# REQUIREMENT
Check each line of the material for the string "toolbar", and copy the lines that have it.

------ PROVIDED DATA ------

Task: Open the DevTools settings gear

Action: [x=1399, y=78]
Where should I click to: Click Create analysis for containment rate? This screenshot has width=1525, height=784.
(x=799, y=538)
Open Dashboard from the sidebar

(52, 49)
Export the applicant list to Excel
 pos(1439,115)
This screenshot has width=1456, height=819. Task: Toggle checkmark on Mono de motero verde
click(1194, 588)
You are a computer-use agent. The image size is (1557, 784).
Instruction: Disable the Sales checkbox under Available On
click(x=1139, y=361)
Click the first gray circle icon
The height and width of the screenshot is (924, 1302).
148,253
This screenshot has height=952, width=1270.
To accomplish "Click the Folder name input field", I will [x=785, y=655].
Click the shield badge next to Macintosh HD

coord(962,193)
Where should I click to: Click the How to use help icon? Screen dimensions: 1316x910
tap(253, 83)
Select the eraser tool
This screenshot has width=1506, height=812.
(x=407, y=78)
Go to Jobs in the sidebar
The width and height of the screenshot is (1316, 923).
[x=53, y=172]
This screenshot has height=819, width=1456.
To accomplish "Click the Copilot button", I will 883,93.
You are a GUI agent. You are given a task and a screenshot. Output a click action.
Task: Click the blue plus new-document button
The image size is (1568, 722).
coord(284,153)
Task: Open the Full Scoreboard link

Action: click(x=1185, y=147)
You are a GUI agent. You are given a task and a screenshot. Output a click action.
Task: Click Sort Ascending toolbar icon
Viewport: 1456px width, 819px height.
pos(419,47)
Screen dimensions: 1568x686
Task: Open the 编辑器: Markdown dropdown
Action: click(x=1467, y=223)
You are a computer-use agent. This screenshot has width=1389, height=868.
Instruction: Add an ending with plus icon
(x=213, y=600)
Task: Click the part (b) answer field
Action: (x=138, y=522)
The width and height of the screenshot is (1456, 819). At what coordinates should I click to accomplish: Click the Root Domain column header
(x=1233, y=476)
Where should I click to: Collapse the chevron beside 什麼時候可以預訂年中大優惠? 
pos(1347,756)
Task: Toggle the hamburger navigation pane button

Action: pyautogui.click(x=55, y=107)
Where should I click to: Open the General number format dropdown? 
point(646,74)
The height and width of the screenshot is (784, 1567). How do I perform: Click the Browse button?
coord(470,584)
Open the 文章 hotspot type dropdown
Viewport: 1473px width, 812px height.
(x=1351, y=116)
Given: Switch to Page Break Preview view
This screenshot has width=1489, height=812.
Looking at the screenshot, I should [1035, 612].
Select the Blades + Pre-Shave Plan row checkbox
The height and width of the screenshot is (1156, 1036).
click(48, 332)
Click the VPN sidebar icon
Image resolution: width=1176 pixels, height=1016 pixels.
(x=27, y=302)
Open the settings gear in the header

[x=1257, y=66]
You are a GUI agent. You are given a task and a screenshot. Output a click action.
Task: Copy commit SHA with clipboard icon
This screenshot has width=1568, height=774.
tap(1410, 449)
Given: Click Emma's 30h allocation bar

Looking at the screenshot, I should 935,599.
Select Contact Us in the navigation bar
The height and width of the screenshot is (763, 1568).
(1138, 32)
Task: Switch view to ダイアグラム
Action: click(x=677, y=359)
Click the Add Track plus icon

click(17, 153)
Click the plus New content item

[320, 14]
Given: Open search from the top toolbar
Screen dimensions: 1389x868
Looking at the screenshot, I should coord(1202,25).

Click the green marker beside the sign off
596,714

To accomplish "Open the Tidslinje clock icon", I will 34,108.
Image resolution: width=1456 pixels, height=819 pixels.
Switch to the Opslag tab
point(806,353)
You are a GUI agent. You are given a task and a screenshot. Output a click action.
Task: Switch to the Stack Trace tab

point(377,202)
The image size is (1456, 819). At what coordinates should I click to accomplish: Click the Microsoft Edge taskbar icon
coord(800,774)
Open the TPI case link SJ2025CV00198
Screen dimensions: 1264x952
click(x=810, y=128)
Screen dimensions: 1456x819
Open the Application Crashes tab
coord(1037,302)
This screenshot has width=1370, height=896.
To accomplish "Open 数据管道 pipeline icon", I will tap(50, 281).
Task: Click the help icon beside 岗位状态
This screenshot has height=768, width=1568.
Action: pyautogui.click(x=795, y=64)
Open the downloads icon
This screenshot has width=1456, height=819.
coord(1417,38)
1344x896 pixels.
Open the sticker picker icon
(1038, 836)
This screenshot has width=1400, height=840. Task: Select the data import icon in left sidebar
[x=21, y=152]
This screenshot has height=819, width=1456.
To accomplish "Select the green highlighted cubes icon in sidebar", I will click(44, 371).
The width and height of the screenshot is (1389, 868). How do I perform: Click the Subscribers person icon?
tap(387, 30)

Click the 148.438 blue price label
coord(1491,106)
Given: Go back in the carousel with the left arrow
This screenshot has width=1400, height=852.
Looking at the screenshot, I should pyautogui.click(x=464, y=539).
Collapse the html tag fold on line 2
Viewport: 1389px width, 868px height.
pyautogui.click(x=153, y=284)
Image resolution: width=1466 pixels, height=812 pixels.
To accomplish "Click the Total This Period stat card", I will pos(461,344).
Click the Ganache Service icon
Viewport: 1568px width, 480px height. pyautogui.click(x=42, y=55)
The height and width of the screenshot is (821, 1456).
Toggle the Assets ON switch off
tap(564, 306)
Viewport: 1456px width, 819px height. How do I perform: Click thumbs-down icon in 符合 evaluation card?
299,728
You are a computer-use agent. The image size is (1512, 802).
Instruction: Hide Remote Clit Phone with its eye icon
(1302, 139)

------

# EXPECTED ANSWER
Task: Click Sort Ascending toolbar icon
Given: Open search from the top toolbar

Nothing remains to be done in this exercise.